Op haar juice channel Life of Yvonne meldde Coldeweijer een tijdje geleden dat zij bewijs had ontvangen waaruit bleek dat zangeres Samantha Steenwijk haar recente grote gewichtsverlies niet te danken had aan veelvuldig paardrijden, maar aan afslankpillen die in Nederland om gezondheidsredenen verboden zijn.

Nadat Steenwijk zich daarover via haar advocaat had beklaagd, haalde Coldeweijer het juice filmpje over Steenwijk offline. Zij meldde in haar eerstvolgende video dat ze haar eerdere uitspraken over de zangeres in zoverre wilde rectificeren dat Steenwijk inmiddels krachtig had ontkend illegale pillen te hebben geslikt.
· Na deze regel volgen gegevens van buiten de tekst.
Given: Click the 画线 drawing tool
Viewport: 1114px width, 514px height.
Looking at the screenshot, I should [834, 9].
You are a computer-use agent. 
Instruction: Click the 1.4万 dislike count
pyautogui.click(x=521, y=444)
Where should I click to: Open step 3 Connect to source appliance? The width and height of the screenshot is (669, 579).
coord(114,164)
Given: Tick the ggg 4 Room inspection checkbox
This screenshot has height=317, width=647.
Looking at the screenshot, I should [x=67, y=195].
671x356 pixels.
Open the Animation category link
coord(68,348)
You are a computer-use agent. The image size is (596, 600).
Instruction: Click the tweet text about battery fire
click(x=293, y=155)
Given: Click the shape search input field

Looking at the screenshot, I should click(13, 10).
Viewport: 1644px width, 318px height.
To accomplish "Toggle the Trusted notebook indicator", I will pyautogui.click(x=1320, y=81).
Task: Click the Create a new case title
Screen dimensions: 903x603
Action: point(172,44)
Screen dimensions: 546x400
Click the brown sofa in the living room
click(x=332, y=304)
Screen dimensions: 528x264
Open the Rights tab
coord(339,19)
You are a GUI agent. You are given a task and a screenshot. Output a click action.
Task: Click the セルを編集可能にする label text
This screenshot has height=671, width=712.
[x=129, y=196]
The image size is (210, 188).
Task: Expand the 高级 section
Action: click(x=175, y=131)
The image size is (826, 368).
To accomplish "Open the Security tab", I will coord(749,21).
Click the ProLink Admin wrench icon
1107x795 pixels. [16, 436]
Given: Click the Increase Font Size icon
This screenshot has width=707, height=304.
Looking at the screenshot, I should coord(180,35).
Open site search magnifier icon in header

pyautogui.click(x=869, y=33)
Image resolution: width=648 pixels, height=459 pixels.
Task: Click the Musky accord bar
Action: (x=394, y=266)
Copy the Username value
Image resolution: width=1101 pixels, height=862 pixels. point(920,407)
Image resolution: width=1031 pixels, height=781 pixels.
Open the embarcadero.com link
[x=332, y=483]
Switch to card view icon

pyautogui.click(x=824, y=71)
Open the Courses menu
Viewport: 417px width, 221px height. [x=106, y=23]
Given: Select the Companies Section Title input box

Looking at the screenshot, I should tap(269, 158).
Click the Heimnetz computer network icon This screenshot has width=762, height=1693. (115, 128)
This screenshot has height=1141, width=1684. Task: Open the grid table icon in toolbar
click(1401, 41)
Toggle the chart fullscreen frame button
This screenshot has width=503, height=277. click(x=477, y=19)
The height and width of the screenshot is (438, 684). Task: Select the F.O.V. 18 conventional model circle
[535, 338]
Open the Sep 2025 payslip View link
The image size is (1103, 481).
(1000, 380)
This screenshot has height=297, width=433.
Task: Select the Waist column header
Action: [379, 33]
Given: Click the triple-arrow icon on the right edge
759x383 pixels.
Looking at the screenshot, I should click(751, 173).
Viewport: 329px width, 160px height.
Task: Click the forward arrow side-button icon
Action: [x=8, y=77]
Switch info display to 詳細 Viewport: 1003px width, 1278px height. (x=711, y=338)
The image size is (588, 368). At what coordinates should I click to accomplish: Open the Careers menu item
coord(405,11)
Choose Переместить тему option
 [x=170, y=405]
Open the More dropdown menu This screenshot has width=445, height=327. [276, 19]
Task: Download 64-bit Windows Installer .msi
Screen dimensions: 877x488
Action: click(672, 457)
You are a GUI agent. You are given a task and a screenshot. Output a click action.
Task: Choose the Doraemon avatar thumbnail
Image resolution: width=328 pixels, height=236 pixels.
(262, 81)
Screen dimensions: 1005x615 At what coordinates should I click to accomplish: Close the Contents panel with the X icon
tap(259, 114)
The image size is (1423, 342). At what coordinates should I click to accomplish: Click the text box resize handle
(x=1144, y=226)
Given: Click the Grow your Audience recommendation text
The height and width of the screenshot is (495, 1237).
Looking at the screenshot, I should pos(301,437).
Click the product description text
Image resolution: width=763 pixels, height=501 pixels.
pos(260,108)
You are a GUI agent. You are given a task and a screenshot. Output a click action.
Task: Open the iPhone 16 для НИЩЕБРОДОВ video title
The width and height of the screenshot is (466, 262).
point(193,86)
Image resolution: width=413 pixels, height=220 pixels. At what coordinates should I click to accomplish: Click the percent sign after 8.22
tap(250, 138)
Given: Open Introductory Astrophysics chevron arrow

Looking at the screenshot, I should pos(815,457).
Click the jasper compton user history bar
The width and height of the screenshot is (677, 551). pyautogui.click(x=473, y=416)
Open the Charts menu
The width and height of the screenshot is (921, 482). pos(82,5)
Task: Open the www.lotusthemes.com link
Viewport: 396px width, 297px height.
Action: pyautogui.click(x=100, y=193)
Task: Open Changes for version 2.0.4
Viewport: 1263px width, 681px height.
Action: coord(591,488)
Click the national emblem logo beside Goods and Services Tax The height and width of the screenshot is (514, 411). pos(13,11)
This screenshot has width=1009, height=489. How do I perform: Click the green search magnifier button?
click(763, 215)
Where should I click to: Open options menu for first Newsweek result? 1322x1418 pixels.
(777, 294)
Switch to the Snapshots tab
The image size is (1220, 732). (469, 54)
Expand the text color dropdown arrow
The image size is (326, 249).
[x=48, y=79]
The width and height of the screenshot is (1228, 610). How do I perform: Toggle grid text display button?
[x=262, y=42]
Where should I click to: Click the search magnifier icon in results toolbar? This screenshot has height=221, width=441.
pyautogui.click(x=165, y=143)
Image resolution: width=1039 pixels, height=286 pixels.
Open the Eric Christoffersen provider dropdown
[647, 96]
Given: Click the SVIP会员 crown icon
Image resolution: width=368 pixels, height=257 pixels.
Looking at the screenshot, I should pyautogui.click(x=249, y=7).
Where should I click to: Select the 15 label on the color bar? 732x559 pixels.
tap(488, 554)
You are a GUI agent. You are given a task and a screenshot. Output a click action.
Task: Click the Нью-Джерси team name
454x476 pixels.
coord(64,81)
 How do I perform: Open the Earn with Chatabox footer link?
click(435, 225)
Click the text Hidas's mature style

Steenwijk nam daarmee geen genoegen en vorderde in kort geding onder meer een rectificatie van de strekking dat de uitspraken over pillengebruik onwaar en misleidend waren, een voorschot op immateriële schadevergoeding en openbaarmaking van de bronnen waarop Coldeweijer zich had gebaseerd.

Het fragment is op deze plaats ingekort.